Set task: Rewrite all of the records below as a Markdown table with the columns Row and Line. Give each nonblank line its own row, numbered in order.

Material for the task:
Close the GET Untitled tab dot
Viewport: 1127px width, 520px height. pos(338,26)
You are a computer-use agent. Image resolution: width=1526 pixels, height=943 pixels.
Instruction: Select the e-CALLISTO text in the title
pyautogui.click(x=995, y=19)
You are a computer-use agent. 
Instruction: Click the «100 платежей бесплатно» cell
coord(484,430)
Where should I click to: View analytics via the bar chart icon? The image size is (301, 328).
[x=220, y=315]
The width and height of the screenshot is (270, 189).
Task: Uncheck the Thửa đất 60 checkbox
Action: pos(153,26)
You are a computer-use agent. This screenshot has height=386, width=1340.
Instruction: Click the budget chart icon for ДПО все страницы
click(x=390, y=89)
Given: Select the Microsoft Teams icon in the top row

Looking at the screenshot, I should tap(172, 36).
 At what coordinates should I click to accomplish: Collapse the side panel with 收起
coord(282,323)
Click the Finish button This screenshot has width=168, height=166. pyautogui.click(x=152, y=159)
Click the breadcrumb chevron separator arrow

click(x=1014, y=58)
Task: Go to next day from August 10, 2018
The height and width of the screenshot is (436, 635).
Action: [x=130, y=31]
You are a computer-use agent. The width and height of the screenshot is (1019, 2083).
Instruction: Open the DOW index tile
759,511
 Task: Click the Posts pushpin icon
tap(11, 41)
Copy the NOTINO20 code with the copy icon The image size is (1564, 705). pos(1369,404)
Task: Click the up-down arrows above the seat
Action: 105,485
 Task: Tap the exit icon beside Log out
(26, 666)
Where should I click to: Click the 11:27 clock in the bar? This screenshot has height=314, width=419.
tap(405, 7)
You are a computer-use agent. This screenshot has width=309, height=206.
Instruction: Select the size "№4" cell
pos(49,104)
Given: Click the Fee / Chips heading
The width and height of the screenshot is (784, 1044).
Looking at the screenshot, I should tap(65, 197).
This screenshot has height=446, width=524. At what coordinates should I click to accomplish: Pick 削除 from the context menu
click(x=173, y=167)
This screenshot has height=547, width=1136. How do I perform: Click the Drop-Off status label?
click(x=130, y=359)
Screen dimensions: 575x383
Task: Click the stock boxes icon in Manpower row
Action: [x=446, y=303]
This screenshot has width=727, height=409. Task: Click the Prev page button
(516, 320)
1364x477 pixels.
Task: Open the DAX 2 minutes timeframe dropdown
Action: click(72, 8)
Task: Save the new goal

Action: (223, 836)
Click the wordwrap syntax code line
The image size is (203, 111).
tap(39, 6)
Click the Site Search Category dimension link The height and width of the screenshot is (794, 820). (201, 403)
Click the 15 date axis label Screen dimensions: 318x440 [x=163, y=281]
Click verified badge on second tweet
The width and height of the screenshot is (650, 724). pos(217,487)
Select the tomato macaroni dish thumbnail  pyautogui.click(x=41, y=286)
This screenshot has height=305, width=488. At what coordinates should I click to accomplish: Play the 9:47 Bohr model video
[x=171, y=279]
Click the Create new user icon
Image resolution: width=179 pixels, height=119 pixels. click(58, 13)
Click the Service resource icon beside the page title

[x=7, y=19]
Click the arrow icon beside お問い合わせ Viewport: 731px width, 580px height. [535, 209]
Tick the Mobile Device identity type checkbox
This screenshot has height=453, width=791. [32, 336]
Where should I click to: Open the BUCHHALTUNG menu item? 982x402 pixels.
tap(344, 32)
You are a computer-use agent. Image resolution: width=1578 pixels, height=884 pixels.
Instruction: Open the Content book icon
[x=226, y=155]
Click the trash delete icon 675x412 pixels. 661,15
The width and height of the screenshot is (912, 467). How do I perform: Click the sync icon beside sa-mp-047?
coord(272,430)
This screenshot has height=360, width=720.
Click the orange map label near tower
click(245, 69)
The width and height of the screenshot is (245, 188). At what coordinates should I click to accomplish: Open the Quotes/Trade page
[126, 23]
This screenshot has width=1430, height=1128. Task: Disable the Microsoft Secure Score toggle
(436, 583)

Full answer:
| Row | Line |
|---|---|
| 1 | Close the GET Untitled tab dot |
| 2 | Viewport: 1127px width, 520px height. pos(338,26) |
| 3 | You are a computer-use agent. Image resolution: width=1526 pixels, height=943 pixels. |
| 4 | Instruction: Select the e-CALLISTO text in the title |
| 5 | pyautogui.click(x=995, y=19) |
| 6 | You are a computer-use agent.  |
| 7 | Instruction: Click the «100 платежей бесплатно» cell |
| 8 | coord(484,430) |
| 9 | Where should I click to: View analytics via the bar chart icon? The image size is (301, 328). |
| 10 | [x=220, y=315] |
| 11 | The width and height of the screenshot is (270, 189). |
| 12 | Task: Uncheck the Thửa đất 60 checkbox |
| 13 | Action: pos(153,26) |
| 14 | You are a computer-use agent. This screenshot has height=386, width=1340. |
| 15 | Instruction: Click the budget chart icon for ДПО все страницы |
| 16 | click(x=390, y=89) |
| 17 | Given: Select the Microsoft Teams icon in the top row |
| 18 | Looking at the screenshot, I should tap(172, 36). |
| 19 |  At what coordinates should I click to accomplish: Collapse the side panel with 收起 |
| 20 | coord(282,323) |
| 21 | Click the Finish button This screenshot has width=168, height=166. pyautogui.click(x=152, y=159) |
| 22 | Click the breadcrumb chevron separator arrow |
| 23 | click(x=1014, y=58) |
| 24 | Task: Go to next day from August 10, 2018 |
| 25 | The height and width of the screenshot is (436, 635). |
| 26 | Action: [x=130, y=31] |
| 27 | You are a computer-use agent. The width and height of the screenshot is (1019, 2083). |
| 28 | Instruction: Open the DOW index tile |
| 29 | 759,511 |
| 30 |  Task: Click the Posts pushpin icon |
| 31 | tap(11, 41) |
| 32 | Copy the NOTINO20 code with the copy icon The image size is (1564, 705). pos(1369,404) |
| 33 | Task: Click the up-down arrows above the seat |
| 34 | Action: 105,485 |
| 35 |  Task: Tap the exit icon beside Log out |
| 36 | (26, 666) |
| 37 | Where should I click to: Click the 11:27 clock in the bar? This screenshot has height=314, width=419. |
| 38 | tap(405, 7) |
| 39 | You are a computer-use agent. This screenshot has width=309, height=206. |
| 40 | Instruction: Select the size "№4" cell |
| 41 | pos(49,104) |
| 42 | Given: Click the Fee / Chips heading |
| 43 | The width and height of the screenshot is (784, 1044). |
| 44 | Looking at the screenshot, I should tap(65, 197). |
| 45 | This screenshot has height=446, width=524. At what coordinates should I click to accomplish: Pick 削除 from the context menu |
| 46 | click(x=173, y=167) |
| 47 | This screenshot has height=547, width=1136. How do I perform: Click the Drop-Off status label? |
| 48 | click(x=130, y=359) |
| 49 | Screen dimensions: 575x383 |
| 50 | Task: Click the stock boxes icon in Manpower row |
| 51 | Action: [x=446, y=303] |
| 52 | This screenshot has width=727, height=409. Task: Click the Prev page button |
| 53 | (516, 320) |
| 54 | 1364x477 pixels. |
| 55 | Task: Open the DAX 2 minutes timeframe dropdown |
| 56 | Action: click(72, 8) |
| 57 | Task: Save the new goal |
| 58 | Action: (223, 836) |
| 59 | Click the wordwrap syntax code line |
| 60 | The image size is (203, 111). |
| 61 | tap(39, 6) |
| 62 | Click the Site Search Category dimension link The height and width of the screenshot is (794, 820). (201, 403) |
| 63 | Click the 15 date axis label Screen dimensions: 318x440 [x=163, y=281] |
| 64 | Click verified badge on second tweet |
| 65 | The width and height of the screenshot is (650, 724). pos(217,487) |
| 66 | Select the tomato macaroni dish thumbnail  pyautogui.click(x=41, y=286) |
| 67 | This screenshot has height=305, width=488. At what coordinates should I click to accomplish: Play the 9:47 Bohr model video |
| 68 | [x=171, y=279] |
| 69 | Click the Create new user icon |
| 70 | Image resolution: width=179 pixels, height=119 pixels. click(58, 13) |
| 71 | Click the Service resource icon beside the page title |
| 72 | [x=7, y=19] |
| 73 | Click the arrow icon beside お問い合わせ Viewport: 731px width, 580px height. [535, 209] |
| 74 | Tick the Mobile Device identity type checkbox |
| 75 | This screenshot has height=453, width=791. [32, 336] |
| 76 | Where should I click to: Open the BUCHHALTUNG menu item? 982x402 pixels. |
| 77 | tap(344, 32) |
| 78 | You are a computer-use agent. Image resolution: width=1578 pixels, height=884 pixels. |
| 79 | Instruction: Open the Content book icon |
| 80 | [x=226, y=155] |
| 81 | Click the trash delete icon 675x412 pixels. 661,15 |
| 82 | The width and height of the screenshot is (912, 467). How do I perform: Click the sync icon beside sa-mp-047? |
| 83 | coord(272,430) |
| 84 | This screenshot has height=360, width=720. |
| 85 | Click the orange map label near tower |
| 86 | click(245, 69) |
| 87 | The width and height of the screenshot is (245, 188). At what coordinates should I click to accomplish: Open the Quotes/Trade page |
| 88 | [126, 23] |
| 89 | This screenshot has width=1430, height=1128. Task: Disable the Microsoft Secure Score toggle |
| 90 | (436, 583) |